La FNSPF souscrit à cette préconisation. Il y a un réel enjeu de rationalisation et de coordination, notamment en matière de risques exceptionnels ou dans le cas de bassins de risques qui s’étendent sur plusieurs départements.

Une démarche analogue est, par ailleurs, déjà engagée dans le cadre de la démarche des COTTRIM (Contrats territoriaux de réponse aux risques et aux menaces).

Mesure n °9 :

Associer, pour l’élaboration du SDACR, l’ensemble des acteurs compétents en matière de sécurité civile pour une meilleure articulation avec les schémas régionaux d’organisation des soins (SROS).

Le SUAP représentant 76% de l’activité des SDIS, toute modification de l’offre de soin a donc une incidence sur l’organisation et l’activité des SDIS. Il est donc cohérent et pertinent que les schémas territoriaux de l’offre de soin et d’analyse et de couverture des risques soient coordonnés pour s’articuler au mieux.

Cette mise en cohérence est prévue depuis 2007 mais n’est pas effective.
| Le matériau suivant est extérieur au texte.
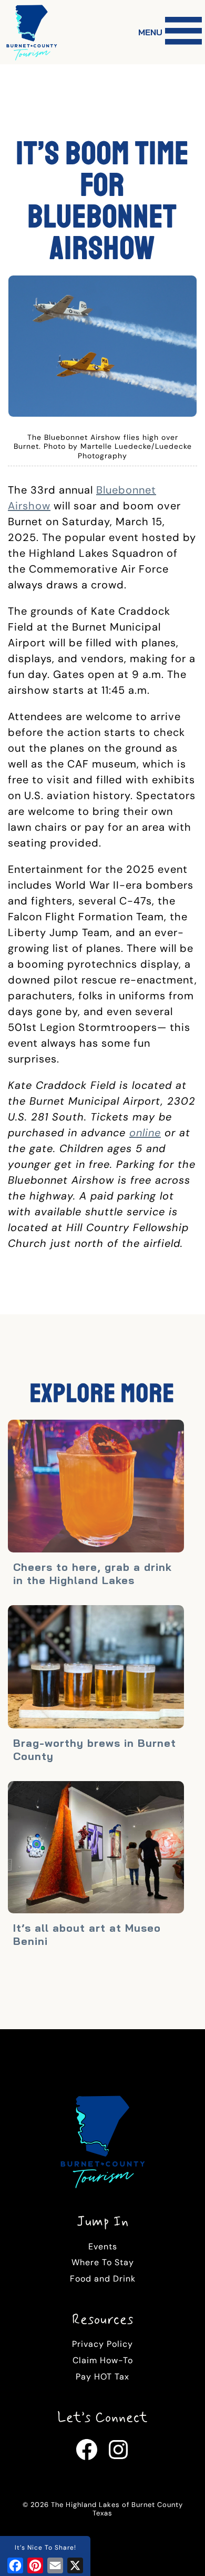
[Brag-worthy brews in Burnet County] (96, 1668)
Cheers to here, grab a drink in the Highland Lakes (92, 1573)
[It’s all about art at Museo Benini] (96, 1848)
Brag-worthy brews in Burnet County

Il sera nécessaire de veiller à ce que la démarche soit réciproque et appliquée par tous.

Mesure n °10 :

Prévoir un échange régulier de données entre les différents acteurs de la sécurité civile, en particulier entre les SDIS et les préfets de département.

Permettre à chacun d’adapter sa réponse au plus proche du besoin réel nécessite, de fait, de détenir toutes les informations utiles à son analyse. Un échange de données est une base évidente d’action.